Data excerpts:
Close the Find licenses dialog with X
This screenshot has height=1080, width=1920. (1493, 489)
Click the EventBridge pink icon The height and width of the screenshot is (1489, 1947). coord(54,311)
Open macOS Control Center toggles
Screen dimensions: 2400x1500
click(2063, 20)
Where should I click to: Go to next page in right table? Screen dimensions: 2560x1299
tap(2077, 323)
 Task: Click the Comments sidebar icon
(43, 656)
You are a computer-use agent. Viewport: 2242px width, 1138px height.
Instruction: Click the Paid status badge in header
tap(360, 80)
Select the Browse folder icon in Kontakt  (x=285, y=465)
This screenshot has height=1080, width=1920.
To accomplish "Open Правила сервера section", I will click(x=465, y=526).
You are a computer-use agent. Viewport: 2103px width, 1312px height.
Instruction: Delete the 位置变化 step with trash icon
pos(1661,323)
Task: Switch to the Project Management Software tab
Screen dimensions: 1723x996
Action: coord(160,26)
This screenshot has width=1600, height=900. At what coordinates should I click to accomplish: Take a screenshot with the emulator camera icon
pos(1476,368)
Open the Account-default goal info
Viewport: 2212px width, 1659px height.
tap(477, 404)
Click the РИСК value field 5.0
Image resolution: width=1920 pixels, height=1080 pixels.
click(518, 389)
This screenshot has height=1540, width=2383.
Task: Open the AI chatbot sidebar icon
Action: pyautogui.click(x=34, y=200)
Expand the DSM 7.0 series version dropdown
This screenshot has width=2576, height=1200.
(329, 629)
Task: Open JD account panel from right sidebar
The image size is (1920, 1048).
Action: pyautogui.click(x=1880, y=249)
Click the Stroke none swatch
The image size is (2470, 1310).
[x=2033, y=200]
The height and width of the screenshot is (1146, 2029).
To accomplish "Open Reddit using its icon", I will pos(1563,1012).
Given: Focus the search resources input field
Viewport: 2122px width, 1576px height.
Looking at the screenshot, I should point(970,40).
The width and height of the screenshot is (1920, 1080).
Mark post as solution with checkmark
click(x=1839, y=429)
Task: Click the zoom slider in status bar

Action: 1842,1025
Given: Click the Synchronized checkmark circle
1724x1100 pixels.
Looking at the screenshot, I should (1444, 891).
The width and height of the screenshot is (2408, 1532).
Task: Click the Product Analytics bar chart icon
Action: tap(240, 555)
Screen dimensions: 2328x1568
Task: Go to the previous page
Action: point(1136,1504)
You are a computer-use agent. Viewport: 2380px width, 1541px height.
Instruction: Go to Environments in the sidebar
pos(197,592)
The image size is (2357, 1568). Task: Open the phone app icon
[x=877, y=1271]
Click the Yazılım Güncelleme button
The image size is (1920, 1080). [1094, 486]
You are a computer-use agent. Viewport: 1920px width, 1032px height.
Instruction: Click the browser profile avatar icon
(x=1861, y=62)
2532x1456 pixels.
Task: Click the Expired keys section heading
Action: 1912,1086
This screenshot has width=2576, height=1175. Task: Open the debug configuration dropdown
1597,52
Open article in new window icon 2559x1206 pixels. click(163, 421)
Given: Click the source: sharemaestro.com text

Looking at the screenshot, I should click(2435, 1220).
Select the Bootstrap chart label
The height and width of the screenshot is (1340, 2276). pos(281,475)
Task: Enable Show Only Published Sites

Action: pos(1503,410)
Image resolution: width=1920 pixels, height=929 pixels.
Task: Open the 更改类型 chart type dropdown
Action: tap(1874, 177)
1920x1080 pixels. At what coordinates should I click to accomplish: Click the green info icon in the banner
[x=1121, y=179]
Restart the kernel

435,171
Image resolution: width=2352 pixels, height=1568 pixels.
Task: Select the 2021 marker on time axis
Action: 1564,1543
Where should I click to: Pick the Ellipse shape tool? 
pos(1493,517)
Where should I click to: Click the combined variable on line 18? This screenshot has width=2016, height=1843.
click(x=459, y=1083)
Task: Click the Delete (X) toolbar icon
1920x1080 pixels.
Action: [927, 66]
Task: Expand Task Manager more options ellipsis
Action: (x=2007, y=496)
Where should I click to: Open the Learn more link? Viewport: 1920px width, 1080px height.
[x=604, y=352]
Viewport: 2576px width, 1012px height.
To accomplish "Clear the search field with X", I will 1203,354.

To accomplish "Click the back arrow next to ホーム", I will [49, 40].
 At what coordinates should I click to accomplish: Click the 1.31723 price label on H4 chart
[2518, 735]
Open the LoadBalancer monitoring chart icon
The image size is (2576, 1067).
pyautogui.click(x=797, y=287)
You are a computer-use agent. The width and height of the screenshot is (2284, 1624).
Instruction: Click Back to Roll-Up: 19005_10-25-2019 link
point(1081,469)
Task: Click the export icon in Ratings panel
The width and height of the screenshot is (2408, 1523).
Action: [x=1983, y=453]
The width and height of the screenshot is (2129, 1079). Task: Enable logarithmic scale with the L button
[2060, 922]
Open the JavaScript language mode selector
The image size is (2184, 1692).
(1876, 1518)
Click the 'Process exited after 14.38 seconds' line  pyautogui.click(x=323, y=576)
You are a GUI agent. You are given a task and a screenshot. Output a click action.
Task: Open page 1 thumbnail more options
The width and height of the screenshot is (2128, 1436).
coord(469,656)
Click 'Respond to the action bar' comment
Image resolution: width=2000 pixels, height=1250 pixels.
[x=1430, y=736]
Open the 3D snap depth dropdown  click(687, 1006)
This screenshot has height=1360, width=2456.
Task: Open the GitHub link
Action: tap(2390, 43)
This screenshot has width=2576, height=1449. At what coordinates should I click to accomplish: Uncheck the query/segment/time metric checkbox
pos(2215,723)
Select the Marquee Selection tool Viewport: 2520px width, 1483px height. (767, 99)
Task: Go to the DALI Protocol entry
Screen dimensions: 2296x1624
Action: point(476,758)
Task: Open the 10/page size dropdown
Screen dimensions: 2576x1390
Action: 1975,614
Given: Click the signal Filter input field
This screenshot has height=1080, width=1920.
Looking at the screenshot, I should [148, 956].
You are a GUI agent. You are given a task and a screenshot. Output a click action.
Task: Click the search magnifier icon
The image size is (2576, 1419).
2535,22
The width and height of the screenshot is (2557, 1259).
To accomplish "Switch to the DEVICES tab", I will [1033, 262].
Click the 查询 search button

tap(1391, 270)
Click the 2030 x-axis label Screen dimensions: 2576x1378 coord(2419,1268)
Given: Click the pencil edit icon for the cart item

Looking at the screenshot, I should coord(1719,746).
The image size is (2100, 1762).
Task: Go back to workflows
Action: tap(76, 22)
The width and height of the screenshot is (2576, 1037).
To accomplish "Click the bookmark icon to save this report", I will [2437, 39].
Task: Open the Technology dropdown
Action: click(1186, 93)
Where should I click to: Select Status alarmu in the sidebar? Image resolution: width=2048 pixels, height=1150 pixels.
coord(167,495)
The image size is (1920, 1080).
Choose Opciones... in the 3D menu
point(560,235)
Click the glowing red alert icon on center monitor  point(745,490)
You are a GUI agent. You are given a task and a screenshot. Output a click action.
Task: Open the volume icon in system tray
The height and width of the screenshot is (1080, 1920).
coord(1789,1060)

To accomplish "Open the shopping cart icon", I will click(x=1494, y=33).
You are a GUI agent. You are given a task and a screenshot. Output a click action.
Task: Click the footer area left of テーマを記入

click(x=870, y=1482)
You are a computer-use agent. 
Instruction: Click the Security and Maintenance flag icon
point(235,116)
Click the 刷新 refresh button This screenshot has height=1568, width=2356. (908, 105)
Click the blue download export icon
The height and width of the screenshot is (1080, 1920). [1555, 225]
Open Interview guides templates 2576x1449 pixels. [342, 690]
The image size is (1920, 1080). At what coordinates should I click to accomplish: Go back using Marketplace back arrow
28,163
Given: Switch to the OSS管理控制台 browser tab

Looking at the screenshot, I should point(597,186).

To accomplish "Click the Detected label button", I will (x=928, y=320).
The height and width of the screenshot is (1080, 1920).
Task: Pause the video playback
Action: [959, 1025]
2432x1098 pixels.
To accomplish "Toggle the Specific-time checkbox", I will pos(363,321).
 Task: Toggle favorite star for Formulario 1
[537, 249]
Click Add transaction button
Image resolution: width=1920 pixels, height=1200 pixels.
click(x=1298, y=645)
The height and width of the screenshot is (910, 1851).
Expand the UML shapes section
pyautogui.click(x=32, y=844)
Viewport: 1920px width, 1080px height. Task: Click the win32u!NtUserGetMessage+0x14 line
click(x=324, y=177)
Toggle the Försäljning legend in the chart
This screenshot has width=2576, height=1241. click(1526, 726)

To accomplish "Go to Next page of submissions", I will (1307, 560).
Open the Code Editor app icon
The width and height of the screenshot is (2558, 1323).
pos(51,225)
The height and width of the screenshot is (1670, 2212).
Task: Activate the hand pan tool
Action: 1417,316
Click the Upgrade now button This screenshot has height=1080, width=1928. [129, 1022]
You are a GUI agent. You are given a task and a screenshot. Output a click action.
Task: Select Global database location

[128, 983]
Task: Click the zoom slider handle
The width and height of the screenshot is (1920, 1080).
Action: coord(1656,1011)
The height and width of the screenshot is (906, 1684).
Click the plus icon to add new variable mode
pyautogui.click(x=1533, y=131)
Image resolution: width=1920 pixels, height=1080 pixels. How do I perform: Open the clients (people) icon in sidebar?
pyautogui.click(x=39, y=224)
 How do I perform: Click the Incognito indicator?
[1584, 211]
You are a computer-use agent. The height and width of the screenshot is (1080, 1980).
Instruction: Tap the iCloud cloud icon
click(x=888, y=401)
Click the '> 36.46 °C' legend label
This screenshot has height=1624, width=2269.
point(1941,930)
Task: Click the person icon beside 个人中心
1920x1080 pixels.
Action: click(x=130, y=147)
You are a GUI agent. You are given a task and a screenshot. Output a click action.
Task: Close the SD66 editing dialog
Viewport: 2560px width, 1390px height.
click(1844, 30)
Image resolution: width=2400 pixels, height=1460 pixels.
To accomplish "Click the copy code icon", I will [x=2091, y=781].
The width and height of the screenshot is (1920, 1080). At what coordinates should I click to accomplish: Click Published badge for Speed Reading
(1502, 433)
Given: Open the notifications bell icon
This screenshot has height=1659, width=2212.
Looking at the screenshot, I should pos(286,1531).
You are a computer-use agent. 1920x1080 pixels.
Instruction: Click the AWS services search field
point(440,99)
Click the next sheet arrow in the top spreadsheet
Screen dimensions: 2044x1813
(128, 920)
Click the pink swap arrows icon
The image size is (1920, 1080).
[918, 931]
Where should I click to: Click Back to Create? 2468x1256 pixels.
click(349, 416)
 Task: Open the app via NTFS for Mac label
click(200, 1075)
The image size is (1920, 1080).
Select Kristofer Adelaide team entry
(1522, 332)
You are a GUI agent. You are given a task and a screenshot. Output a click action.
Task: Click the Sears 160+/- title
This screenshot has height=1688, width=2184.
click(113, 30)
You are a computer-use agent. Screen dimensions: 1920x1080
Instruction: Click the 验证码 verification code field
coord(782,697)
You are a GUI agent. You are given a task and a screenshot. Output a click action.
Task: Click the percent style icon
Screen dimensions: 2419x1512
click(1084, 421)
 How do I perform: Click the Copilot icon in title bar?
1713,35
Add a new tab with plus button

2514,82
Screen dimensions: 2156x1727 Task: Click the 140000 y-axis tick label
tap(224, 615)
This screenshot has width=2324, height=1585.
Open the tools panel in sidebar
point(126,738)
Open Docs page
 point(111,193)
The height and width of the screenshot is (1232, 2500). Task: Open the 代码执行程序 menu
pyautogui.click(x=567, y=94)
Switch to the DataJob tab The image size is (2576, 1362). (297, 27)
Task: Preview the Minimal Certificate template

◆ **Try it**
Restate word for word only the lines above from the line containing "The width and height of the screenshot is (2576, 1037)." to the line containing "Click the glowing", both of them included.

◆ **Exercise result**
The width and height of the screenshot is (2576, 1037).
To accomplish "Click the bookmark icon to save this report", I will [2437, 39].
Task: Open the Technology dropdown
Action: click(1186, 93)
Where should I click to: Select Status alarmu in the sidebar? Image resolution: width=2048 pixels, height=1150 pixels.
coord(167,495)
The image size is (1920, 1080).
Choose Opciones... in the 3D menu
point(560,235)
Click the glowing red alert icon on center monitor  point(745,490)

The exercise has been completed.